As the Economist comments:

Gdp contracted by just 2.2% last year, smashing many economists’ expectations, made in the spring, of an annual decline worth 10% or more. Uncomfortable, perhaps, but nowhere near enough to cripple Vladimir Putin’s war effort. Unemployment remains low, even if many people are being paid less. House prices have stopped rising, but there is no sign of a crash. Consumer spending is dragging on the economy, but not by much. In 2023 the imf even predicts that Russia will grow by 0.3%—a superior performance than Britain and Germany, and only marginally worse than the eu.

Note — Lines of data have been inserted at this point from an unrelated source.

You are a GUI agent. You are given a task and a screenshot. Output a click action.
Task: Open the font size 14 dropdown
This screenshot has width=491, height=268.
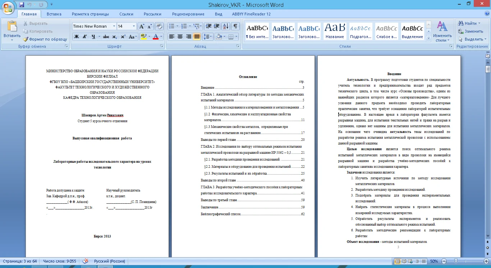(x=134, y=26)
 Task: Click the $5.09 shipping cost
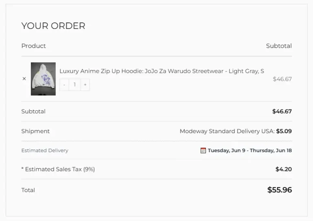pyautogui.click(x=284, y=131)
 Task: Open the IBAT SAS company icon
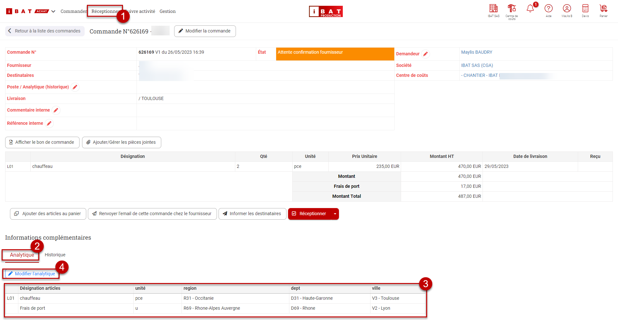493,9
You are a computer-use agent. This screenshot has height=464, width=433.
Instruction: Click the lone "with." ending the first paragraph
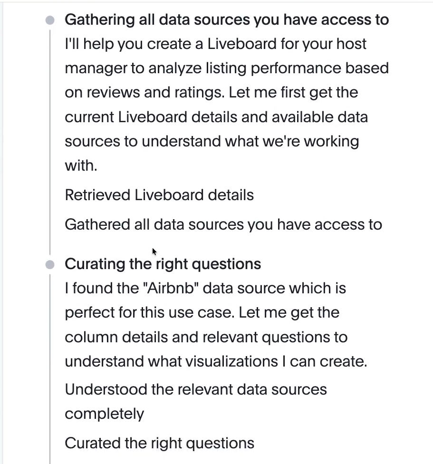(x=81, y=166)
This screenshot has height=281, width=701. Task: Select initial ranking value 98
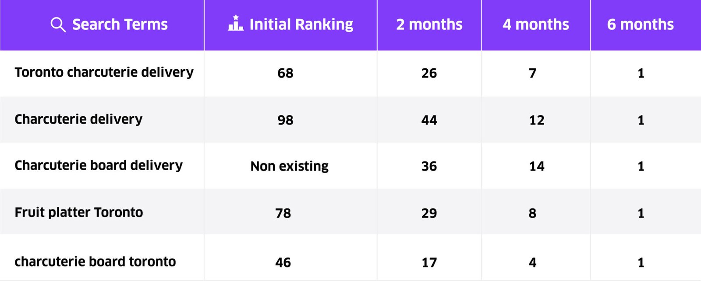click(285, 120)
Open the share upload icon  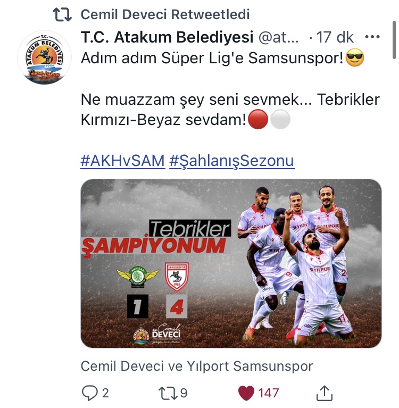(325, 393)
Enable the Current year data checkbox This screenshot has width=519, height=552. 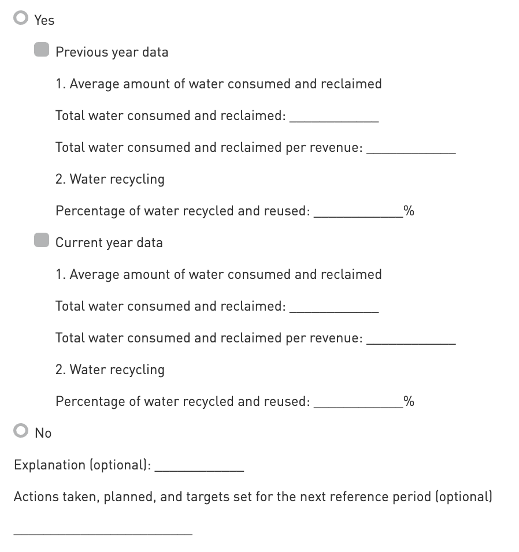pos(41,240)
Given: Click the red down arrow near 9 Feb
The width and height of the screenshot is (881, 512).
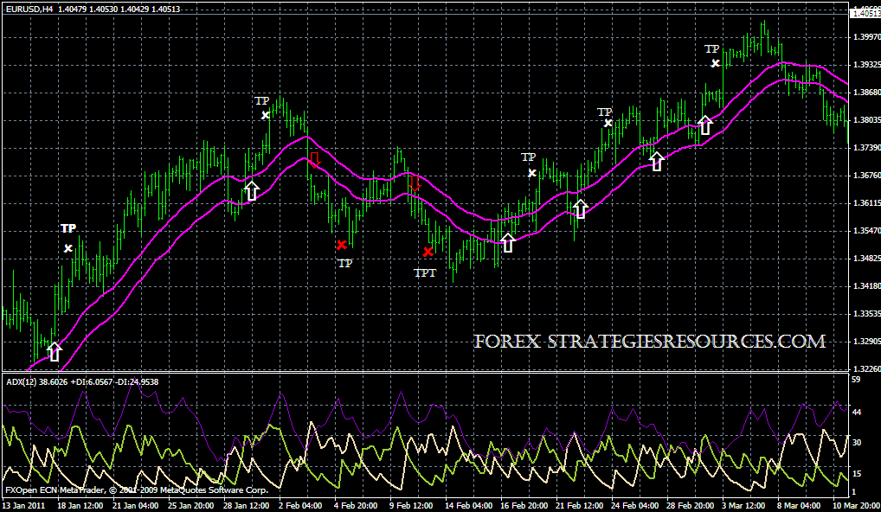Looking at the screenshot, I should click(x=413, y=184).
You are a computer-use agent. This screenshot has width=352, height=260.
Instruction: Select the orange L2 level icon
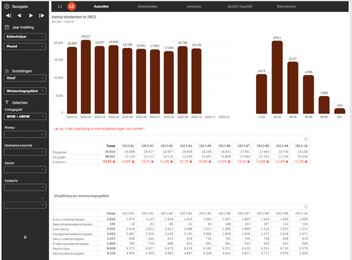(x=71, y=6)
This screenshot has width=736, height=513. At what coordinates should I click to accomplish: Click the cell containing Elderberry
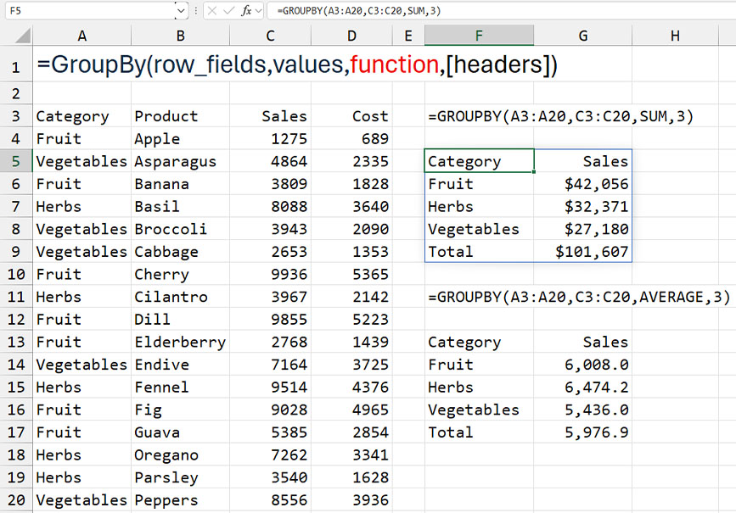tap(179, 342)
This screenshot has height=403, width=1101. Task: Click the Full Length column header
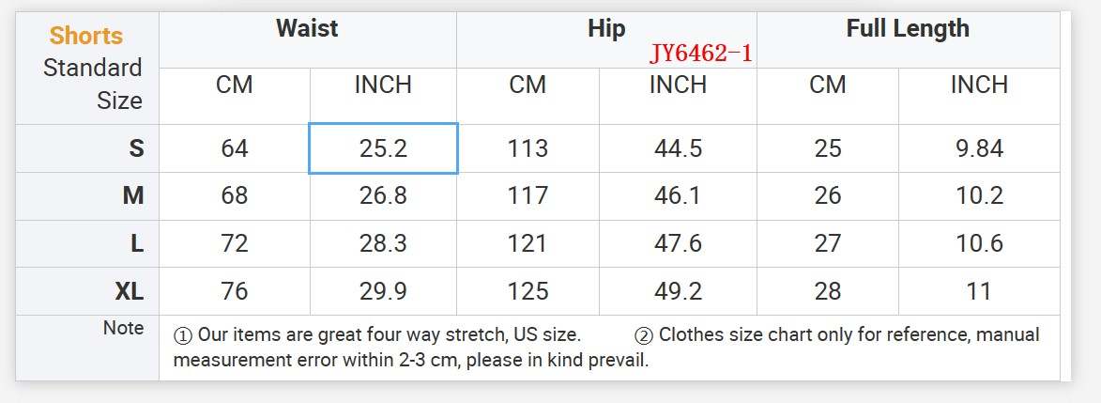907,28
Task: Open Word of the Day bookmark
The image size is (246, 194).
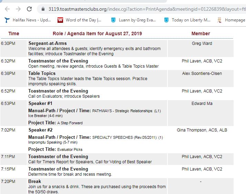Action: [79, 20]
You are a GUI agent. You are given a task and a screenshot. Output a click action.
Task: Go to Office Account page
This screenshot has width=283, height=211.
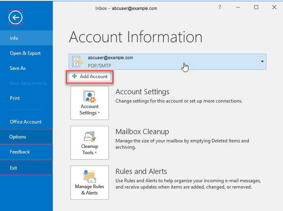click(x=26, y=122)
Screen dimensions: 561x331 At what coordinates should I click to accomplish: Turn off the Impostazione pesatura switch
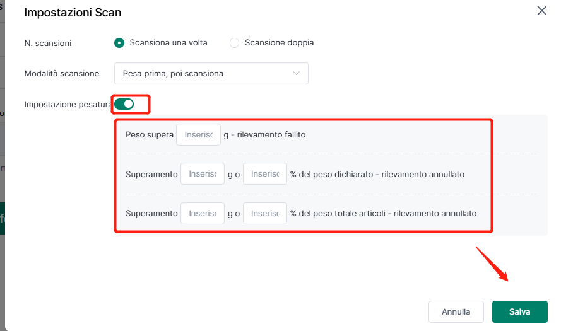124,104
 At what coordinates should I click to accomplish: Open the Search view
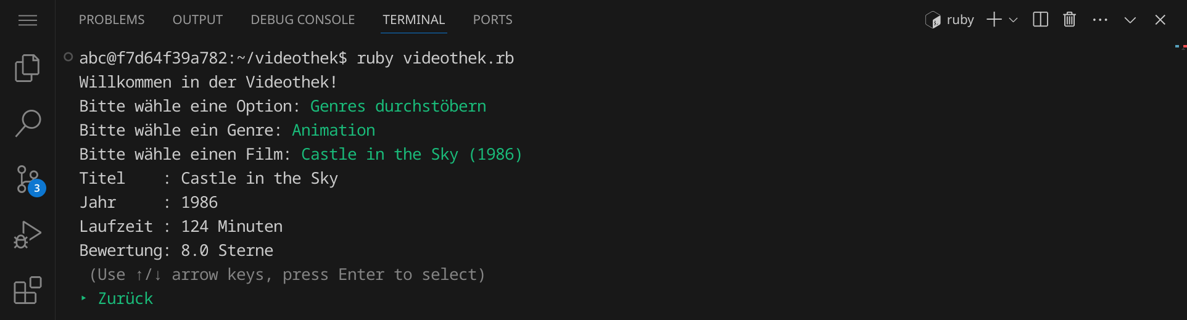coord(28,123)
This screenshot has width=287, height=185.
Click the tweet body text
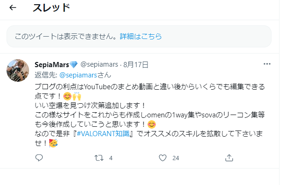tap(149, 115)
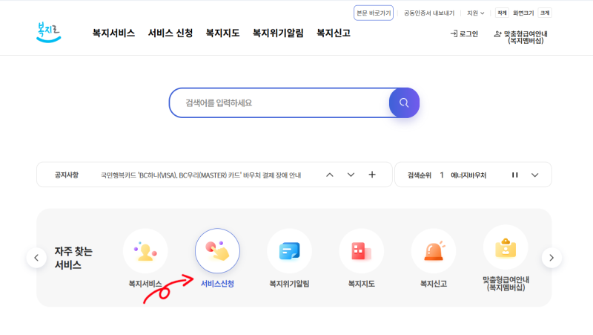Open the 복지위기알림 chat bubble icon
Viewport: 593px width, 335px height.
pyautogui.click(x=289, y=251)
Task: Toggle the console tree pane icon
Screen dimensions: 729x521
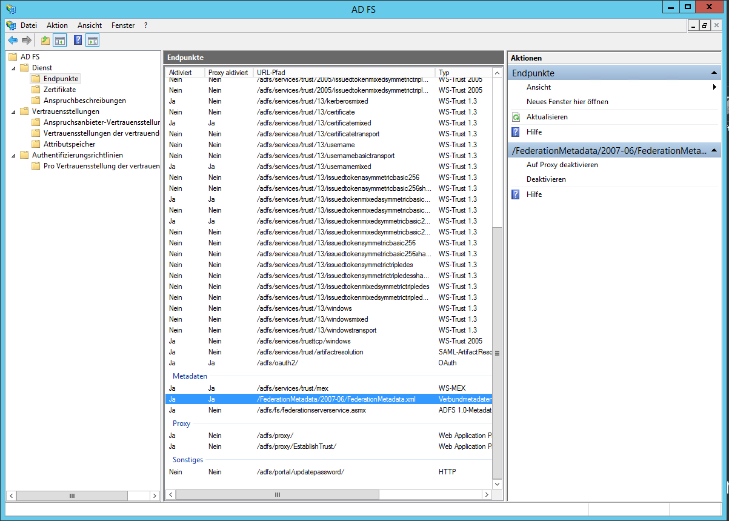Action: click(59, 39)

Putin’s reaction was to crow that the experts were wrong. As the FT reported:

“The real dynamics turned out to be better than many expert forecasts,” said Putin. “Remember, some of our experts here in the country — I’m not even talking about western experts — thought [gross domestic product] would fall by 10, 15, even 20 per cent.”

Some of the more fascinating coverage in the West takes the opposite view. Far from taunting his technocratic advisers, Putin should be thanking them for seeing Russia through the first year of his ruinous war.

It is clear from inside reports that many leading experts warned Putin against his military adventure. Some objected more or less publicly. A few resigned. Others, such as Elvira Nabiullina at the central bank, tried to bow out of public service, but were effectively ordered to stay put. The majority have worked on, whether out of fear, or a sense of duty towards their embattled country.

This narrative makes for a high-stakes moral drama. As one former central-bank official told the Economist

he was both impressed and appalled by his colleagues’ efforts to keep the war machine afloat. “They understood what they were doing, even while they comforted themselves by pretending the people who would replace them would be worse.” One high-level source close to the Kremlin says, “The elite are prisoners. They are clinging on. When you are there for that long, the seat is all you have.”

But as compelling as this is, viewing the issue in terms of morality can distract us from the underlying issues of economic management.

It makes sense to see the professional management of the central bank as key to stabilizing the financial situation in March and thus averting a financial crisis or a spectacular ruble crisis. On this score the essay by Oleg Itskhoki offers an excellent summary. Essentially, the financial system was placed under direct control and then Moscow waited for the shock to wear off and the proceeds of the oil and gas boom to roll in.

It was coolly done and it is reminiscent of the way in which Russia also road out the shock of the 2014 sanctions post Crimea for which Nabiullina was awarded not one but two prizes by her fellow central bankers.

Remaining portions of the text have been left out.